Compute how many lines in the entries below contain "This", and output nothing but the number.

[EXTRACTED INFORMATION]
━━━━━━━━━━━━━━━━

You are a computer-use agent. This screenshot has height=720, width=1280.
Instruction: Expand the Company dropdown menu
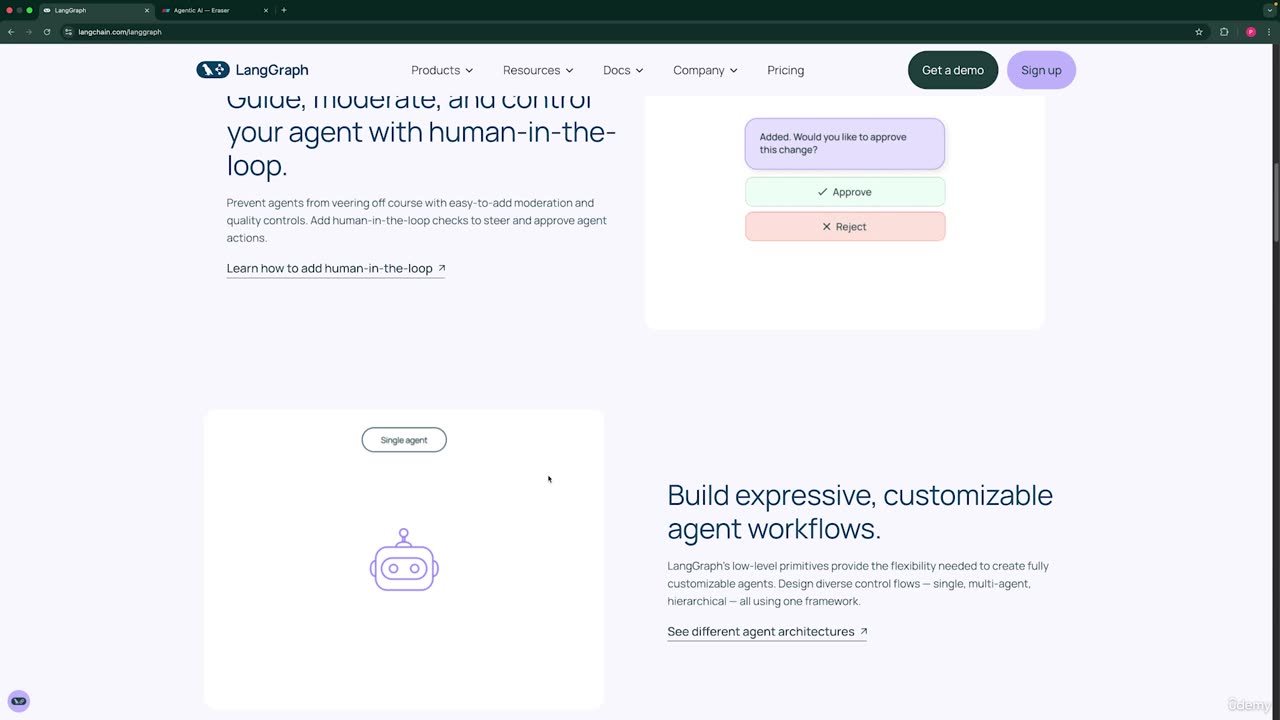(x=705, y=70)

━━━━━━━━━━━━━━━━

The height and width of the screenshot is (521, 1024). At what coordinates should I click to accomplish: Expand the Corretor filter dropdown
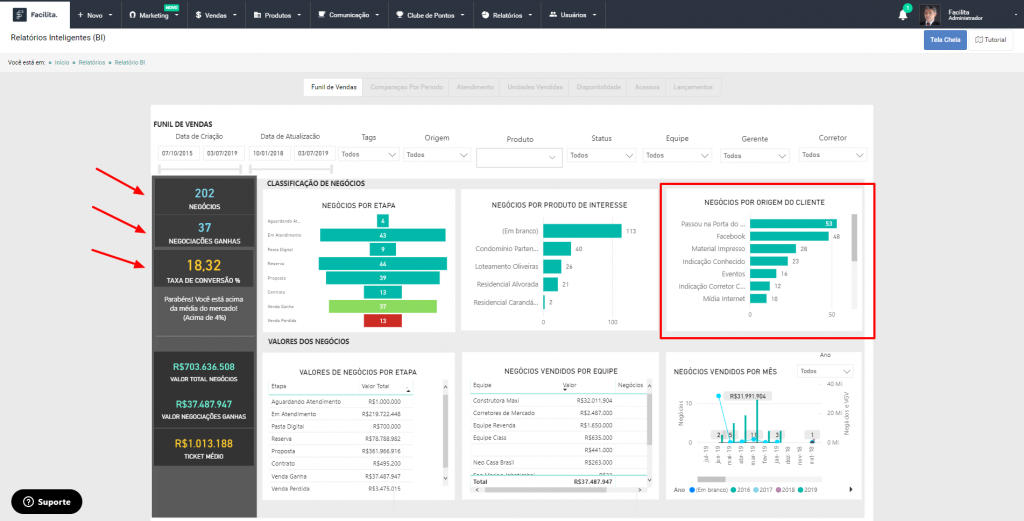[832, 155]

━━━━━━━━━━━━━━━━

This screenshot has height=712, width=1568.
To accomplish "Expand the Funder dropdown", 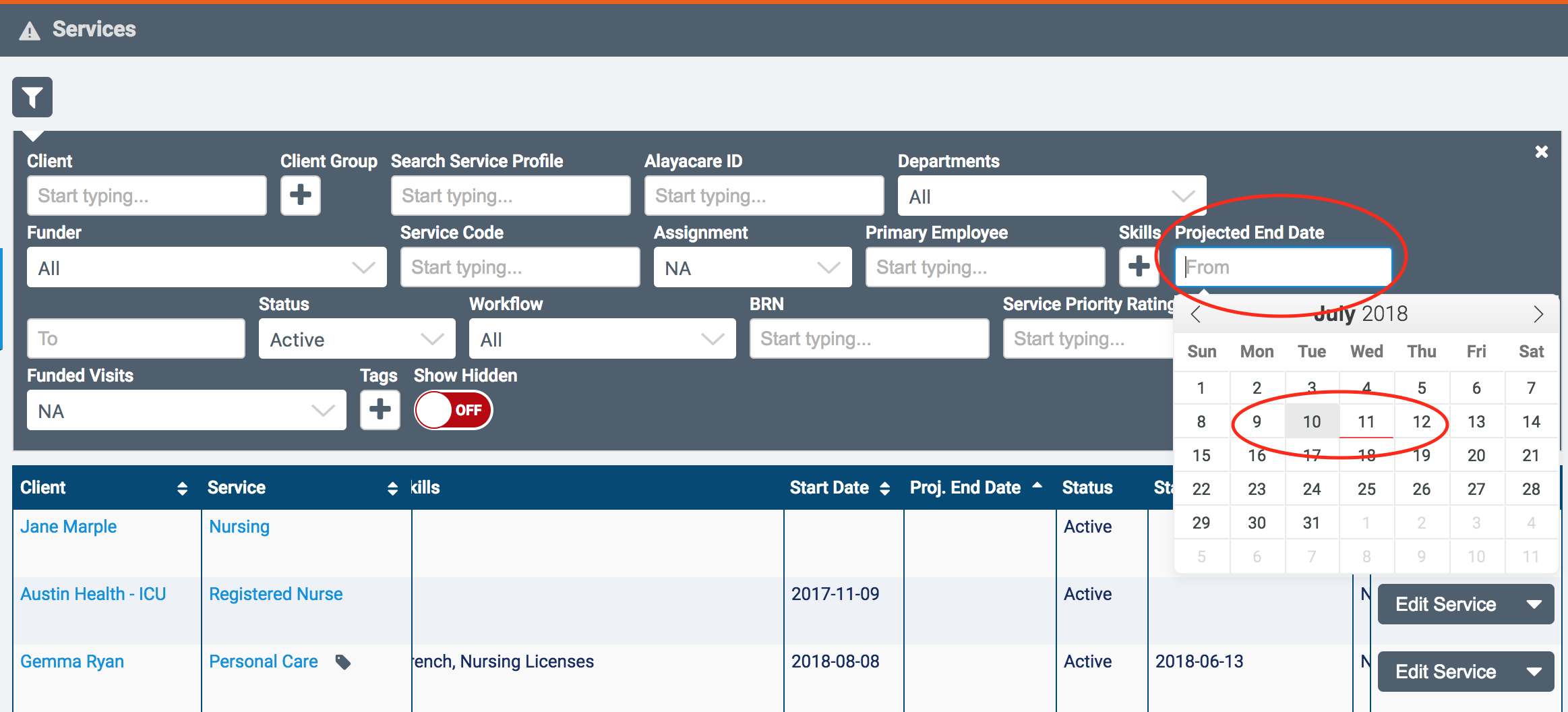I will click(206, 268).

━━━━━━━━━━━━━━━━

[EXERCISE SOLUTION] 2